MCP Environment Variables
Documentation and guides for OutcomeDev.
Last updated: April 2026
What Are MCP Environment Variables?
When you connect an MCP server (like Browserbase, Stripe, or Notion), you often need to provide credentials — API keys, OAuth secrets, or other tokens. These are called environment variables.
Normally, those credentials only work inside the MCP server itself. We fixed that.
How It Works
Step 1: You Configure an MCP Server
When you click the Cable/Plug icon in the task form and add an MCP server, you can attach environment variables:
Browserbase API Key: bbk_live_xxxxxxxxxxxx
Stripe API Key: sk_live_xxxxxxxxxxxx
Step 2: When the Sandbox Starts
Your environment variables are automatically available to:
| Where | How it's available |
|---|---|
| AI Agent | The agent can read env and use your credentials in commands |
| Terminal | echo $BROWSERBASE_API_KEY prints your key |
| CLI Tools | stripe subscriptions list works because STRIPE_API_KEY is set |
| All Commands | Any sh -c "..." command gets your vars prepended automatically |
What This Means for Your Tasks
You can now write prompts like:
Use Stripe to check the status of subscription
sub_123, then use Browserbase to take a screenshot of example.com
The agent will have access to both STRIPE_API_KEY and BROWSERBASE_API_KEY — not just for the MCP tools themselves, but for any CLI command or script that needs those credentials.
Setting Up MCP Servers
1. Open the Task Form
Navigate to the task creation form. Click the Cable/Plug icon next to the prompt input.
2. Add an MCP Server
Click Add MCP Server or select a preset like Browserbase.

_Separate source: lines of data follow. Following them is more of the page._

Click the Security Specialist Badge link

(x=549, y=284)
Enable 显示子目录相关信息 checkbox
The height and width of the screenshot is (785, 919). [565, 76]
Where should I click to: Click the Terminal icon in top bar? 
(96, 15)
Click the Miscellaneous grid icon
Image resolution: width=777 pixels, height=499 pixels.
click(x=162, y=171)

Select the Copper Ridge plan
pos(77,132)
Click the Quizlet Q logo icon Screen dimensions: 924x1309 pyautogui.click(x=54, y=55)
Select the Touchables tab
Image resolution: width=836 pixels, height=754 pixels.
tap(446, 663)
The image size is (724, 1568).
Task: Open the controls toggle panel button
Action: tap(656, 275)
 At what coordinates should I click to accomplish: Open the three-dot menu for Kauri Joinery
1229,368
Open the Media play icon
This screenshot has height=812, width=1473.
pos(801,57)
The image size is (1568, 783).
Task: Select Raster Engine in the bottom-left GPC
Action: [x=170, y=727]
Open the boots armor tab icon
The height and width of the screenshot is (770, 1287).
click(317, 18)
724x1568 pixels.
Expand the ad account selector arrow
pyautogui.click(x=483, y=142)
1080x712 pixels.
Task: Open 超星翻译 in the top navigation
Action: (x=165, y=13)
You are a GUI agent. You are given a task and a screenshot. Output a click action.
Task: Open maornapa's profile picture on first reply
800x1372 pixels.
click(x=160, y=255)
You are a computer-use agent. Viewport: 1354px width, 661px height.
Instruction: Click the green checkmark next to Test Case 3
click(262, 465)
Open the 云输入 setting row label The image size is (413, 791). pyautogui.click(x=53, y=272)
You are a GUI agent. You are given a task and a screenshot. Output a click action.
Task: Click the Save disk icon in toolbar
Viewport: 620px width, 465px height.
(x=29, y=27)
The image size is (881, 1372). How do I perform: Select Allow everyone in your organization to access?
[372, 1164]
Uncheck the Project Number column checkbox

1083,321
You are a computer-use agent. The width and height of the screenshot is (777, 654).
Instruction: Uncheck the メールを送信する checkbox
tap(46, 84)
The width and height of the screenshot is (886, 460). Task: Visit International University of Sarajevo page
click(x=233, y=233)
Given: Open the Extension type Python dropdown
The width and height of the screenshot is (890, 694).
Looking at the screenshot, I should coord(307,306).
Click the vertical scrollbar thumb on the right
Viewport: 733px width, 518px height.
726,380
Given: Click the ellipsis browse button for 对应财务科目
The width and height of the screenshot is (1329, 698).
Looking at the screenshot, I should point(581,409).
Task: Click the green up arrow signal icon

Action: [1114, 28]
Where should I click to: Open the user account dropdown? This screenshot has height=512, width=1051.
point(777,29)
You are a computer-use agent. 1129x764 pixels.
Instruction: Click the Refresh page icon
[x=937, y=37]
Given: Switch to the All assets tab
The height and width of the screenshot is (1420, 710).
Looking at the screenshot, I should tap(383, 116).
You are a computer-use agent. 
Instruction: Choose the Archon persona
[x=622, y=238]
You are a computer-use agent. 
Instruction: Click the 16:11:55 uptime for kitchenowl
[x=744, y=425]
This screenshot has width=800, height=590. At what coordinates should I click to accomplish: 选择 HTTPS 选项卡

For presets, the expected environment variables are pre-populated for you:
For custom servers, click Add Variable to add your own key-value pairs.
Click Add MCP Server to save.
3. Start Your Task
When the sandbox starts, your environment variables are automatically injected. No extra configuration needed.
Verifying Your Variables
Once your task is running, open the Terminal tab and run:
# Check if a specific variable is set
echo $BROWSERBASE_API_KEY
# List all MCP-related variables
env | grep -E '(BROWSERBASE|STRIPE|NOTION|LINEAR)'
If you don't see your variables, try opening a new terminal tab. The .bashrc is sourced on shell startup, so existing sessions may not pick up changes.
Using Credentials in Tasks
In Prompts
The agent automatically has access to your MCP credentials. You can reference them directly:
Use the Stripe CLI to list all active subscriptions, then create a summary report
Use Browserbase to browse to example.com and take a screenshot of the hero section
In Terminal
Any CLI tool that needs your credentials will work:
# Stripe CLI
stripe subscriptions list
# Browserbase
npx @browserbasehq/mcp list-projects
# GitHub CLI (if configured)
gh repo list
Security
- Environment variables are scoped to your sandbox session only
- They are not persisted beyond the sandbox lifetime
- Variables are redacted in logs (replaced with
[REDACTED]) - The
~/.env.mcpfile is stored in your sandbox's ephemeral filesystem - All MCP credentials are encrypted at rest in our database
Troubleshooting
"No API keys detected" appears
- Verify the variable name matches exactly what the MCP server expects
- Check the Logs tab to see if the MCP server connection succeeded
- Try restarting the task with the MCP server re-connected
Terminal doesn't see variables
Open a new terminal tab. If that doesn't work:
source ~/.env.mcp
echo $YOUR_VARIABLE
Variables work for the agent but not in terminal
The agent and terminal run in the same sandbox but potentially different shell sessions. Running source ~/.env.mcp will load the variables manually.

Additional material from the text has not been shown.